You can buy a good bicycle for $650., although you don’t need twelve of them in a year.

I recommend eating a lot of carrots. There is a difference in quality of carrots, if you care to notice. The good ones have much vitality, available at only one high end “market” store where I live. I bend over as much as possible; you can’t buy limberness. School teaching can kill you, standing all day and never bending over. I moved a thousand bricks last week, completely enjoyable, six or seven at a time. Lots of bending, picking them up and setting them down.

AJC isn't me

March 9th, 2013
12:08 pm

@bootney – By the way, “reign” is what Elizabeth II does in the UK. Not at all the word you mean. And you DO post w-a-a-y too much!

OriginalProf

March 9th, 2013
7:42 pm

I’ve been curious to understand what happened to SHBP’s reserves in 2009 that led to its 2012 bankruptcy. My sources here are the AJC, Atlanta Progressive News, and Creative Loafing. SHBP is more than 50 years old, begun in 1962. As with the state’s policemen and firemen, its public teachers have always been promised that although their salaries would be modest, their retirement pensions and healthcare would be guaranteed.

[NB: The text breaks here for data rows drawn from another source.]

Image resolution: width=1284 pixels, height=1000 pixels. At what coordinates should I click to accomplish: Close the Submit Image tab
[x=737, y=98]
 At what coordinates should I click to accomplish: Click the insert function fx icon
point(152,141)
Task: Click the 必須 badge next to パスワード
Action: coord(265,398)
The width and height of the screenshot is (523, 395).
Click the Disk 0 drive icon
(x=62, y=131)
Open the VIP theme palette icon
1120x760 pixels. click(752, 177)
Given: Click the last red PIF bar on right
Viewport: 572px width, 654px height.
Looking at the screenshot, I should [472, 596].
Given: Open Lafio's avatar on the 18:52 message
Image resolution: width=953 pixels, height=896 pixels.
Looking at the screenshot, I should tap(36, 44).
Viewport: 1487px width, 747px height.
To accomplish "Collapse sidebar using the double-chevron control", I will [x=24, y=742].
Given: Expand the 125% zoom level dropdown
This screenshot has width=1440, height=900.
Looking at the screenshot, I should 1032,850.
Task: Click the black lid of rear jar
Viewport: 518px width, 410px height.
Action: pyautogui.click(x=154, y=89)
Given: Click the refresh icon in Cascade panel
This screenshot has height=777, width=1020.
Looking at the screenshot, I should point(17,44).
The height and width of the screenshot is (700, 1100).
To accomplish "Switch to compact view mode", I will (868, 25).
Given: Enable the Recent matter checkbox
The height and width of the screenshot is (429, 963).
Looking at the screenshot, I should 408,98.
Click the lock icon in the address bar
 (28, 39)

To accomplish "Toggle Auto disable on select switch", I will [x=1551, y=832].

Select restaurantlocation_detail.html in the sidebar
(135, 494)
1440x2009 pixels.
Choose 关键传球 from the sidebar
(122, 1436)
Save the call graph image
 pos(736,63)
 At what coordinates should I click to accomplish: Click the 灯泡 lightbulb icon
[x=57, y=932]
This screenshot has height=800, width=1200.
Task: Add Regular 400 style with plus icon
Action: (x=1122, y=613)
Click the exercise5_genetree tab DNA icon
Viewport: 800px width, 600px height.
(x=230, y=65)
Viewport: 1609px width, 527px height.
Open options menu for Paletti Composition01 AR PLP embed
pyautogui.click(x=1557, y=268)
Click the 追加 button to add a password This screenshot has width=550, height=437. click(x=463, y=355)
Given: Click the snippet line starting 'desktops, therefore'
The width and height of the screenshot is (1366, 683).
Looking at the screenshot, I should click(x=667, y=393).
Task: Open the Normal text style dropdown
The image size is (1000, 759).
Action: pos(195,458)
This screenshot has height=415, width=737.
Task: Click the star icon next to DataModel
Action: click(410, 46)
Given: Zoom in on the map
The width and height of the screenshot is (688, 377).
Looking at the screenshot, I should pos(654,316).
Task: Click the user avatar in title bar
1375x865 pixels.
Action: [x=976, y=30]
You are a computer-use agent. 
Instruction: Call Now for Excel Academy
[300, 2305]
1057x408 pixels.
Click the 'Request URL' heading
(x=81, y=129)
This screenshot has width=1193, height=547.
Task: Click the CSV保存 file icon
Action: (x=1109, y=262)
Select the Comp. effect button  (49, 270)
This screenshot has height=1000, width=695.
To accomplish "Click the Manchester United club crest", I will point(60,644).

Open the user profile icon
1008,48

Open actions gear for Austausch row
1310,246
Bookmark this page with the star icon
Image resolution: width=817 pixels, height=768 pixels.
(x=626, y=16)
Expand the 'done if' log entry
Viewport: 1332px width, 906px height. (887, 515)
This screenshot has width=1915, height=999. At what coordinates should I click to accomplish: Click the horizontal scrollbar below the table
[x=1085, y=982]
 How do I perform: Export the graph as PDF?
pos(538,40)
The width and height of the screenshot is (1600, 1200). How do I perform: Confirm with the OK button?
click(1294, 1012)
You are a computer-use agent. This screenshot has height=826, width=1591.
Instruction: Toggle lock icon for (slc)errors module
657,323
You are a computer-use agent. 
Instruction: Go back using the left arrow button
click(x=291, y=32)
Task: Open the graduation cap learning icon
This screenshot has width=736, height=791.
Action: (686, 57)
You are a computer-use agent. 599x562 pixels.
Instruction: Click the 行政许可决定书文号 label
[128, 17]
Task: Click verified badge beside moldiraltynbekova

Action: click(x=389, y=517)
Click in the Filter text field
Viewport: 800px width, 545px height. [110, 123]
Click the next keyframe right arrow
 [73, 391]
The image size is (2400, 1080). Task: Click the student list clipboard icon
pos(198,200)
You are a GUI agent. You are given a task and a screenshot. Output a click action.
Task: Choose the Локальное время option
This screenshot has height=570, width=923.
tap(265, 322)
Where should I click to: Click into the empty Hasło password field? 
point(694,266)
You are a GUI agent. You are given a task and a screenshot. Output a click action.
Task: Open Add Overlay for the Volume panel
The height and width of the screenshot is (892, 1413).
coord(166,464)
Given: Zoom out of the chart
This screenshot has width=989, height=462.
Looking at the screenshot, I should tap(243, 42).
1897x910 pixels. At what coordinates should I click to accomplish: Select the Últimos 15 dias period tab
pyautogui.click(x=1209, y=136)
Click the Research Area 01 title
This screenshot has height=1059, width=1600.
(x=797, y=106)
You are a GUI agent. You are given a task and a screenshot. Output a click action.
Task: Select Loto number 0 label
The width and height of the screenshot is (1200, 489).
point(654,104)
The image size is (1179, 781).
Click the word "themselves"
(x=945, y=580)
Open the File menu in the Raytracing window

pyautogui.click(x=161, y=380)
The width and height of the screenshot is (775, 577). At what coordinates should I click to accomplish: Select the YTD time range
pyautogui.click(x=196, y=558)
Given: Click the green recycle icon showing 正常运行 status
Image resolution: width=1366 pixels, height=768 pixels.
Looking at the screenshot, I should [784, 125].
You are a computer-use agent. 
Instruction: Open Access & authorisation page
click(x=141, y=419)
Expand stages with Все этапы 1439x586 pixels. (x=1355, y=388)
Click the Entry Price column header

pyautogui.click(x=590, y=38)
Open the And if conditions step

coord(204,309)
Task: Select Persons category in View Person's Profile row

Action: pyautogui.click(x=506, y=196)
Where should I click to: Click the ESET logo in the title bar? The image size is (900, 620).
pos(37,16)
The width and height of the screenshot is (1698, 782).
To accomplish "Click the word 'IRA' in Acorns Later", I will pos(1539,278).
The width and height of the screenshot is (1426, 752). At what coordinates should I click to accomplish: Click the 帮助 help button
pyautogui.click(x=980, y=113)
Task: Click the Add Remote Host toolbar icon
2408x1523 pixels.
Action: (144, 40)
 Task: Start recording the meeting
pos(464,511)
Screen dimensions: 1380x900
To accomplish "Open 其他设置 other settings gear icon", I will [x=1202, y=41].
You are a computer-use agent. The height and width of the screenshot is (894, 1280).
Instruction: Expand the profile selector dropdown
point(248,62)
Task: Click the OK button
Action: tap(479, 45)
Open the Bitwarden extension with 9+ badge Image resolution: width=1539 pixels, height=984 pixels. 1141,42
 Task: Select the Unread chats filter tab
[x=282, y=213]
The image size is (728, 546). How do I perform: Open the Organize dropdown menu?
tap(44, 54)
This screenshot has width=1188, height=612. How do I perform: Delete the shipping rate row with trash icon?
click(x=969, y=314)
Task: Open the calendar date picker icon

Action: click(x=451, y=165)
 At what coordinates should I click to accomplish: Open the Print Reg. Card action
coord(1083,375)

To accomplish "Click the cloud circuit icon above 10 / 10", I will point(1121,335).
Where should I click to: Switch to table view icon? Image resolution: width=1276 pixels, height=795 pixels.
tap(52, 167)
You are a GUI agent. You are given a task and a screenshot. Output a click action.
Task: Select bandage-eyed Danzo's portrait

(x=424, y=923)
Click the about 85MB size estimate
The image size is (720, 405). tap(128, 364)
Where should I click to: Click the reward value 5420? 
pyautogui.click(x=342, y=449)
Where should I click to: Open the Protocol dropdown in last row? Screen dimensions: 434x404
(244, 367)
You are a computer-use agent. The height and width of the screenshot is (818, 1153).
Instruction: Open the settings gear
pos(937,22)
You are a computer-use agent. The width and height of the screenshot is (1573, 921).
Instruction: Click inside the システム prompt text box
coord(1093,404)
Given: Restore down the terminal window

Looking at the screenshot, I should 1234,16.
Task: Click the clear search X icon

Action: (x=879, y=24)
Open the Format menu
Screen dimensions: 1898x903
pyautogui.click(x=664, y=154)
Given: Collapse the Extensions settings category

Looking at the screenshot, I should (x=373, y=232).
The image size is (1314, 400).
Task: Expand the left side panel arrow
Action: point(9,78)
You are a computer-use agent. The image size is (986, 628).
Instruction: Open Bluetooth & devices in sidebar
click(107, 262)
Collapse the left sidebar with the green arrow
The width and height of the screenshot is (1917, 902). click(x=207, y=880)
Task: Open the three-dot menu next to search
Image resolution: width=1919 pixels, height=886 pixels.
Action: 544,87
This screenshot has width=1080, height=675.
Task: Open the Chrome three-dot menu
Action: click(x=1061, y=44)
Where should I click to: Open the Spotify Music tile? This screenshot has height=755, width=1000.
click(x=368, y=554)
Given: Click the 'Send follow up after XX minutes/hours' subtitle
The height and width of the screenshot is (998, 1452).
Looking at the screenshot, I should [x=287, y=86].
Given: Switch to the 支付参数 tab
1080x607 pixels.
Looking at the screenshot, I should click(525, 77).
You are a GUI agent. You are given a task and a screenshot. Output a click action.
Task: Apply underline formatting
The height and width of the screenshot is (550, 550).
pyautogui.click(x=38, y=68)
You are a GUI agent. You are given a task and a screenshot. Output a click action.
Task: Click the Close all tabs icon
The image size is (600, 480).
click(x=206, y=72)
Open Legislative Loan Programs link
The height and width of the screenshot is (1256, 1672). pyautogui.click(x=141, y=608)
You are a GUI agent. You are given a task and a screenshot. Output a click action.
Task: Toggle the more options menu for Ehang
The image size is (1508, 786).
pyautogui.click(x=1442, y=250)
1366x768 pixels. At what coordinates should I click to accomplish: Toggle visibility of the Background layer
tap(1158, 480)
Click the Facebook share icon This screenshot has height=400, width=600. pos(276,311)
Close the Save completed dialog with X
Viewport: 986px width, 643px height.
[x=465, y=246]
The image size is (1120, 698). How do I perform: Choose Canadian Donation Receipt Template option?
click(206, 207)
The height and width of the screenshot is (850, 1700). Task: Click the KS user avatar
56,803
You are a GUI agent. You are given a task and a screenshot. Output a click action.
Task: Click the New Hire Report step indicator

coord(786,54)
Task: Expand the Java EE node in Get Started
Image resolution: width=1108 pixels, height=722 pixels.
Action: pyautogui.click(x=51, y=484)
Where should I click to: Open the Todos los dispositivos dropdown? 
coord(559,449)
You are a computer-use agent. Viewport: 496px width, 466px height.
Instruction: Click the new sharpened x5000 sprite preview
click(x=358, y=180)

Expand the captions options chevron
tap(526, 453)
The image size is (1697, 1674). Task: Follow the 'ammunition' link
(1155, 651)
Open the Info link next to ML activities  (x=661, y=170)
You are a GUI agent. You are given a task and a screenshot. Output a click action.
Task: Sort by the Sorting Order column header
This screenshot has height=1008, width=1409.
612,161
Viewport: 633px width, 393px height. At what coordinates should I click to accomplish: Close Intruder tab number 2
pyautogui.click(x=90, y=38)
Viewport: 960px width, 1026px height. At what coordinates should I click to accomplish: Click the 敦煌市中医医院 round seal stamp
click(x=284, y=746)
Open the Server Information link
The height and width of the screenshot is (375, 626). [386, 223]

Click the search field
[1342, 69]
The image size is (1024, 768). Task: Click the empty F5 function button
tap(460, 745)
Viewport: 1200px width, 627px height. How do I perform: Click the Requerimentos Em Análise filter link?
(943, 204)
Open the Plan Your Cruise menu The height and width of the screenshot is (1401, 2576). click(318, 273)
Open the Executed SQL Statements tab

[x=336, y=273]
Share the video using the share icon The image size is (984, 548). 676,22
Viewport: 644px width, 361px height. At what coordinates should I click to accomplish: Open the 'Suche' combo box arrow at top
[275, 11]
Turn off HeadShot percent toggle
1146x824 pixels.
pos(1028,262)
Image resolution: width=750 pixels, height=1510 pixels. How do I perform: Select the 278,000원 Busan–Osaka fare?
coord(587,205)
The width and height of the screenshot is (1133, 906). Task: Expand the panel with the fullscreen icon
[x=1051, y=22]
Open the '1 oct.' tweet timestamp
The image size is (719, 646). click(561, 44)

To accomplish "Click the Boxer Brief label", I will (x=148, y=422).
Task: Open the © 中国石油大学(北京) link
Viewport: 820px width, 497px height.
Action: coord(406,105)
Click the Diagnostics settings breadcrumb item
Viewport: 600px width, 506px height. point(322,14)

As explained above, the state government’s OPEB responsibilities for years have required that state and local agencies put aside money to cover SHBP’s retirement healthcare benefits. But from 2008-2010, the state only set aside 4% of its healthcare retirement benefits liability. In 2008 and 2009 as the recession spread, the governor and Legislature approved reductions in the amount that state agencies and the Board of Education were required to contribute into the fund.

In 2009 the state had a $2 billion shortfall in tax revenues. The General Assembly made $1 billion in budget cuts; and in March the AJC reported that the state’s budget plans would probably deplete the reserve fund for the SHBP by June of 2010. Perdue dipped into the state’s own reserve funds: he took $50 million in 2009 and $408 million in 2010. He also took most of the millions that SHBP had in its reserves. ALL of these reserve funds were put into the state’s general fund, including what the teachers had been putting aside in SHBP for all those years.

And once the state had found this source of money in the SHBP reserves, they just kept on taking it. They didn’t fund the SHBP either.

And that is how Georgia broke its long-held word of honor that it had given to at least five decades of public school teachers when they were employed.

southside teacher

March 9th, 2013
9:17 pm

Once again, public employees are presented as a drain on society, a bunch of lazy do=nothings on the state payroll. Not to be confused with the other such group whom we elected for that role.
What gets left out of the conversation, time and time again, is the FACT that these retiree-benefit obligations were AGREED TO by the public authority in question, with the expectation that said benefits woulf be appropriately FUNDED. Instead of fulfilling that responsibility, our public authorities have repeatedly and consistently NEGLECTED their fiduciary duty, in BREACH of the AGREEMENT they made. After the fact, once it is too late to rectify the problem, they shift the burden to the employees who relied upon the public employer’s PROMISES.
Tell me, who exactly created this problem? and please remember, Georgia is a right-to-work state; that means NO UNIONS.

mabia

March 17th, 2013
10:13 am

Thank you for the inspiring reporting and beautiful photos! I have a question: how do the
mothers arrange their clothing to breastfeed so discreetly? I ask because here in the UK
some immigrant mothers find it hard to wear their traditional clothes and also feed the
baby – especially if they wear the shalwar kameez. I’m amazed because they must have been
designed for breastfeeding – but it seems the latest fashions are for a tight fitting,
long tunic. The shawl part of the sari looks very practical – but what do they wear
underneath and what options are there? Many thanks for any light you can shine on this!

Washington State

March 27th, 2013
9:42 pm

We had no idea any state was providing healthcare for retired teachers. How wonderful. I have just retired in Washington State spending 37 years in middle school. My healthcare eats 1/3 of my retirement check each month. Only administrators get healthcare paid at retirement.